According to its critics, Monsanto is able to ignore the human and environmental damage caused by its products and maintain its devastating activities through a strategy of systemic concealment: by lobbying regulatory agencies and governments, by resorting to lying and corruption, by financing fraudulent scientific studies, by pressuring independent scientists, by manipulating the press and media, etc. The history of Monsanto would thereby constitute a text-book case of impunity, benefiting transnational corporations and their executives, whose activities contribute to climate and biosphere crises and threaten the safety of the planet.

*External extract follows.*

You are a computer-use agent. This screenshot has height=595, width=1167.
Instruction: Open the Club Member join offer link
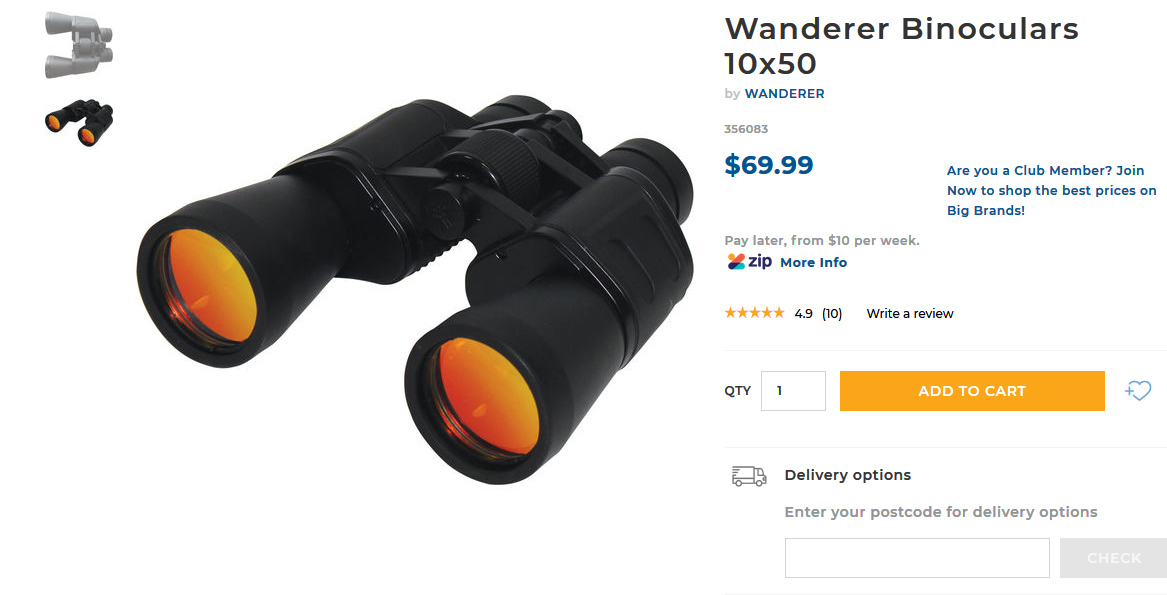1052,191
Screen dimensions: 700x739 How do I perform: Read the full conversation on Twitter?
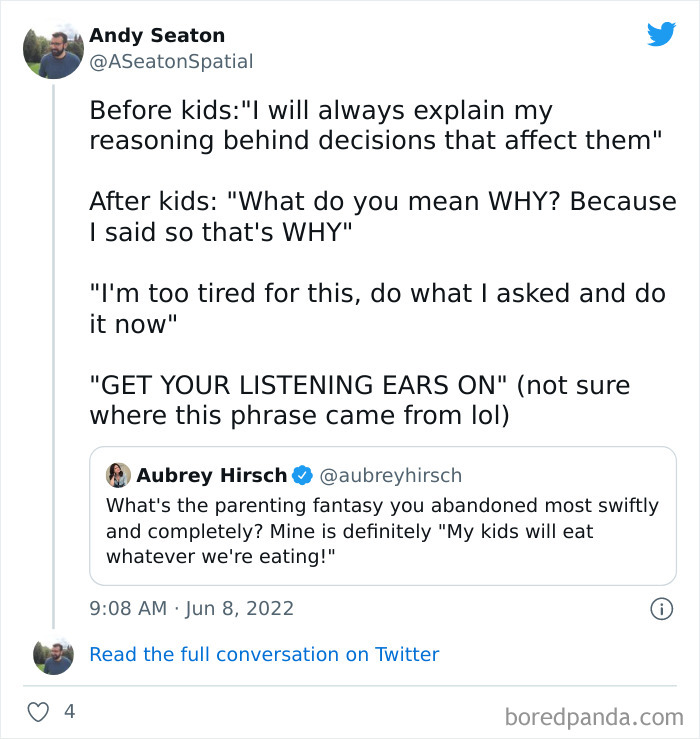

The Monsanto Tribunal, aims to assess these allegations made against Monsanto, and to evaluate the damages caused by this transnational company. The Tribunal will rely on the “Guiding Principles on Business and Human Rights” adopted at the UN in 2011. It will also assess potential criminal liability on the basis of the Rome Statute that created the International Criminal Court in The Hague in 2002. The Tribunal shall also assess the conduct of Monsanto as regards the crime of ecocide, which it has been proposed to include in international criminal law. It shall examine whether the Rome Statute establishing the International Criminal Court in force since 2002 should be reformed, in order to include the crime of ecocide and to allow for the prosecution of individual and legal entities suspected of having committed this crime.